Atomistic investigation of modulating structural heterogeneities to achieve strength-ductility synergy in metallic glasses

Abstract

Structural heterogeneities, i.e., spatial fluctuations of free volume, are of vital importance to the plasticity of irradiation-rejuvenated metallic glasses (MGs), but the mechanisms on how they affect the irreversible deformation and strength remain poorly understood. To address this issue, with the help of atomistic simulations, we systematically investigate the effect of structural heterogeneities on the mechanical behavior of tailored heterogenous MGs with uniformly distributed rejuvenated phases from several critical aspects such as pattern distribution, volume fraction and size effect.
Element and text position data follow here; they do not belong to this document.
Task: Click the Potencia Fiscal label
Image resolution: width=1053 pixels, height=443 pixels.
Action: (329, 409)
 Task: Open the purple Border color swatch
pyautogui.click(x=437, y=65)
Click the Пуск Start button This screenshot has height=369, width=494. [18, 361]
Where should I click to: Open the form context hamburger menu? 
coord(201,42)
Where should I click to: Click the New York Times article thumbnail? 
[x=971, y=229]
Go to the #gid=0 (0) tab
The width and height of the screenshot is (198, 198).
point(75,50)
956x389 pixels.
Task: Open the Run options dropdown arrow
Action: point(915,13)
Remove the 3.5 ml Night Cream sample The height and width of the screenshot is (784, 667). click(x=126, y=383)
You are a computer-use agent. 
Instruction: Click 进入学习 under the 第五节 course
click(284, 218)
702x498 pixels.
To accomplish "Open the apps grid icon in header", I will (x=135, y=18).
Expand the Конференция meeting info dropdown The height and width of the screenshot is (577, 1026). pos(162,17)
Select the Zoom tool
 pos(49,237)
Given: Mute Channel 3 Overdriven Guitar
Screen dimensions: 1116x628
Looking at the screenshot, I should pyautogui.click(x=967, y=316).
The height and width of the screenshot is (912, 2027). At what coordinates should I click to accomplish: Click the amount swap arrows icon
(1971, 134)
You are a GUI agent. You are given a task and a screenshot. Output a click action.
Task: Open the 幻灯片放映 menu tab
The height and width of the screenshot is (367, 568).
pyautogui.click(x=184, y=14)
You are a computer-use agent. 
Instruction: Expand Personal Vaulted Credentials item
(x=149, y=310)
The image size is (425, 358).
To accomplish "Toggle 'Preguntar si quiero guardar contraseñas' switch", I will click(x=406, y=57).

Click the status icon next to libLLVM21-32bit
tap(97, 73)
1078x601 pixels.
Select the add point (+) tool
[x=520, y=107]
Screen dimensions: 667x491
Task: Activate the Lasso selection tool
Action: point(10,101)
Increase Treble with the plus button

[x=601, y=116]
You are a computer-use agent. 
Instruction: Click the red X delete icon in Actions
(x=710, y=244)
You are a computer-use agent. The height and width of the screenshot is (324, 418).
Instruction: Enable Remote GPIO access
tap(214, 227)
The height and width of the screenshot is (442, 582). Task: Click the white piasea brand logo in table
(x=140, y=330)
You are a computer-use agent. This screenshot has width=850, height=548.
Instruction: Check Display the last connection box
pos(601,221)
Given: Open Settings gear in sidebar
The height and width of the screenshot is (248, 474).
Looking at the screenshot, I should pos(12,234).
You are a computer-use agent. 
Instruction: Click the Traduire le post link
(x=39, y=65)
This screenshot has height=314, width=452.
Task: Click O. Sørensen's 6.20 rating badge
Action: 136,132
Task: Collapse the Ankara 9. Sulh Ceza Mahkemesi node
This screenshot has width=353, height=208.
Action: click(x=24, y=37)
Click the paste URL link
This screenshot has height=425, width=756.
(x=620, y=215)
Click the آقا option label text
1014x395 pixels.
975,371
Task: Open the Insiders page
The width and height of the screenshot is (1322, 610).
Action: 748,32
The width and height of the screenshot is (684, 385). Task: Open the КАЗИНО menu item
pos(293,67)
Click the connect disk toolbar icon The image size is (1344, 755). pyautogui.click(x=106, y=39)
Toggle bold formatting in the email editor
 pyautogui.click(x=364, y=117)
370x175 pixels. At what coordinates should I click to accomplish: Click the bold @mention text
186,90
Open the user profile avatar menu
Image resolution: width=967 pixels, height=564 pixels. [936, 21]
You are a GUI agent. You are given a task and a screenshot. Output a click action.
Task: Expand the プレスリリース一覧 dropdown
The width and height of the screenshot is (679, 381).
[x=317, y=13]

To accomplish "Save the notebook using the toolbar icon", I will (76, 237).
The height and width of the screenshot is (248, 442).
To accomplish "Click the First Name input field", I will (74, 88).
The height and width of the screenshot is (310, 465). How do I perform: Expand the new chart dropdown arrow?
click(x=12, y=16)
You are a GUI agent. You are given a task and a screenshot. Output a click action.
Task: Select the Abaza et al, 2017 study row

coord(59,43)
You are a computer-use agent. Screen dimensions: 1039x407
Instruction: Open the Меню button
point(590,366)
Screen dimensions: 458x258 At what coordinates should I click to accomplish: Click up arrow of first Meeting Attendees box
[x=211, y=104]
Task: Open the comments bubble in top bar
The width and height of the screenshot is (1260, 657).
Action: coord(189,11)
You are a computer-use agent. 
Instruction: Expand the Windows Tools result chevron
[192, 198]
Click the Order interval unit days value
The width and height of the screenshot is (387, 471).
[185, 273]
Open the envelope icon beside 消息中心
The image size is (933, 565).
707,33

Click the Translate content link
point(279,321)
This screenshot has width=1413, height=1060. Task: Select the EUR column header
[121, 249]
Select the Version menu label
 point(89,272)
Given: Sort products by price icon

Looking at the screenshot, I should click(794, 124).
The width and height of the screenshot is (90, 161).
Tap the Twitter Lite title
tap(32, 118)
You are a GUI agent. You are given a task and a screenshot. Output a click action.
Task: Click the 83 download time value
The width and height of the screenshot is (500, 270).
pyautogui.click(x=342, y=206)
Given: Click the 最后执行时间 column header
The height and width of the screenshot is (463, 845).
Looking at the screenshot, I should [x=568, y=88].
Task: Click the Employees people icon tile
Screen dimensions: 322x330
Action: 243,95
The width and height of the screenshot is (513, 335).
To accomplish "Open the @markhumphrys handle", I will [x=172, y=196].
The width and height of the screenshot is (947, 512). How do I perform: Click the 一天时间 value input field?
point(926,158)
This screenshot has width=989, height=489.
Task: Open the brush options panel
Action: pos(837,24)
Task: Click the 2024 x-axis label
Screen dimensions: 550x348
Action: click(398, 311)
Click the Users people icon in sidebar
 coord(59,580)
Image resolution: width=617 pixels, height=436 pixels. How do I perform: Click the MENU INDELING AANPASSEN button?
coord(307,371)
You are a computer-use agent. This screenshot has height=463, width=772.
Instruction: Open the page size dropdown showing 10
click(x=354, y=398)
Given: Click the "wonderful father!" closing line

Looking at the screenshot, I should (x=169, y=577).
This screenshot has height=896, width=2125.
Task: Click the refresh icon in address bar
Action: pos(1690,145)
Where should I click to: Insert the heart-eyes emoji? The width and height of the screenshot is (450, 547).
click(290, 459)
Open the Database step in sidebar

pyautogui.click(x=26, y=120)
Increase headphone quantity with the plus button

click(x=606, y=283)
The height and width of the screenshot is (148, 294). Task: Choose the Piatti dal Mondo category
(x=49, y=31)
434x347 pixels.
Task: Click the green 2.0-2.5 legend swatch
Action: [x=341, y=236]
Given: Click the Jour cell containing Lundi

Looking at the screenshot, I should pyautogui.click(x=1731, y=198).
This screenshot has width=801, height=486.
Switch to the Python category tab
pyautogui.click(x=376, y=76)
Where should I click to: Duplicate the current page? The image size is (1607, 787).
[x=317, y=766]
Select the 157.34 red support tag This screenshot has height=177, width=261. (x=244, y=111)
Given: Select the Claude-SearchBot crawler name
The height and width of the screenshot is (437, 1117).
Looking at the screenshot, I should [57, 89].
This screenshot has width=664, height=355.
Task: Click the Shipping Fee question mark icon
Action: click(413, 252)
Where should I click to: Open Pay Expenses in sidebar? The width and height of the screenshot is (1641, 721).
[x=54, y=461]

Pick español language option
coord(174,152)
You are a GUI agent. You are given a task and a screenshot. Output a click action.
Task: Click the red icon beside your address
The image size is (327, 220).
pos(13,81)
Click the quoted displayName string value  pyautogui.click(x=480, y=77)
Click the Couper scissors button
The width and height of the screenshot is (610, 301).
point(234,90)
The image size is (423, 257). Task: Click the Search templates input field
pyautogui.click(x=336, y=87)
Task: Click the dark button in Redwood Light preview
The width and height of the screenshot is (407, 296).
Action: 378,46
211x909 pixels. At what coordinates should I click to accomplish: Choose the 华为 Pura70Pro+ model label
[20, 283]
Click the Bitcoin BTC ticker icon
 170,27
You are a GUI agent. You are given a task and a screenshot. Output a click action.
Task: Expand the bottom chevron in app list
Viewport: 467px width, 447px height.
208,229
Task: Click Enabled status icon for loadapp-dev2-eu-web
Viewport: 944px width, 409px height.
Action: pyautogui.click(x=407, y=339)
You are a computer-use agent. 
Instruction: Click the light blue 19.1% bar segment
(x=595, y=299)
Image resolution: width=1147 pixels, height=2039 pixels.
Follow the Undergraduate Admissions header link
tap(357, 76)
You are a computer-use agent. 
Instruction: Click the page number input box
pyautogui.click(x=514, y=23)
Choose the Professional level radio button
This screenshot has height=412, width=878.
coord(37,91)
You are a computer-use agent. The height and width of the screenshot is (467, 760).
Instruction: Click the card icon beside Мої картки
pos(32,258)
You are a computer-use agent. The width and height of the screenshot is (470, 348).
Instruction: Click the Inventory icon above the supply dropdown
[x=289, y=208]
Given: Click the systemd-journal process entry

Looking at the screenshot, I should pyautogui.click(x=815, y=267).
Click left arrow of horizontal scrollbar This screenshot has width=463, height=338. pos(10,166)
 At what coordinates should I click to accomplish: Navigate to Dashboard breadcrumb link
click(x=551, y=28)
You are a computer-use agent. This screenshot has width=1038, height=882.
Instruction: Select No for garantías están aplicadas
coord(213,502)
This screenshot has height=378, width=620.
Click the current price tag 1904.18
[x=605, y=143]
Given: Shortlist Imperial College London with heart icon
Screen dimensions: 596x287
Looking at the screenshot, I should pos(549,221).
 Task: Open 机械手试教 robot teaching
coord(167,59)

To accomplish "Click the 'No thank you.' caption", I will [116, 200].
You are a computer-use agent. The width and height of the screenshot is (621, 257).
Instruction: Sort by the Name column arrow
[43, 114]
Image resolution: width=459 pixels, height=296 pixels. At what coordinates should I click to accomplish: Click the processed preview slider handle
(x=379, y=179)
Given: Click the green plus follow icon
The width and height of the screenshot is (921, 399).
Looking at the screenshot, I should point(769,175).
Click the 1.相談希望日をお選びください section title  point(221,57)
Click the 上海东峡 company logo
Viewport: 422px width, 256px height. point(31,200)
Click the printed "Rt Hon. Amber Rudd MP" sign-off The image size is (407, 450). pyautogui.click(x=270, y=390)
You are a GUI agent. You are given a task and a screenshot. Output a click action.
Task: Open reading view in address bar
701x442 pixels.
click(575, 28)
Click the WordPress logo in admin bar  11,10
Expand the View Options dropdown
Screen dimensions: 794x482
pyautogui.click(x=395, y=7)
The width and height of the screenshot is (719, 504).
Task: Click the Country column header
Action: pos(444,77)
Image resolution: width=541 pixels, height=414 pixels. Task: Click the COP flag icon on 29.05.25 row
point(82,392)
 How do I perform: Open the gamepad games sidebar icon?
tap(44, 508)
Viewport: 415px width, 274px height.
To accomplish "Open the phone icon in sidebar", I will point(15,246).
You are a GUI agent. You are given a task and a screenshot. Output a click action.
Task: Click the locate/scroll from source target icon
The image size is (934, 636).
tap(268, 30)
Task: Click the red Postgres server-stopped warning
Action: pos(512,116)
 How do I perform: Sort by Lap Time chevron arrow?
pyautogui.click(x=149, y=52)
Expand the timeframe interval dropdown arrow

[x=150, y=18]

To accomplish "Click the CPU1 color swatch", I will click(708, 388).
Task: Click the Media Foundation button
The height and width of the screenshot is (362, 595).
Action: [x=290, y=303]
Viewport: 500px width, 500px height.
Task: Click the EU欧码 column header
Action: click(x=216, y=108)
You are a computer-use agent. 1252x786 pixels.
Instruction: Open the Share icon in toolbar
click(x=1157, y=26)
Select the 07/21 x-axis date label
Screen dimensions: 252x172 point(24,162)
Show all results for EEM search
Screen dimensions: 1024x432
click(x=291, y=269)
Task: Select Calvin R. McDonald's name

The results revealed that the periodically arranged soft rejuvenated phases with low diagonal orientation, high volume fraction and fine phase size alleviate the propensity of strain localization during the tensile deformation, hence promote the homogenous-like plastic flow mediated by the mass of homogenous shear transformation zones (STZ) operations. More importantly, the strength-ductility synergy of MGs was achieved at the given volume fraction of the rejuvenated phases via properly designing the arrangements of the heterogenous phases. The present study sheds light on the atomistic understanding of the relationship between the structural heterogeneity of rejuvenated amorphous structures and mechanical properties in MGs, which can provide useful insights for designing or processing MGs with a strength-ductility synergy.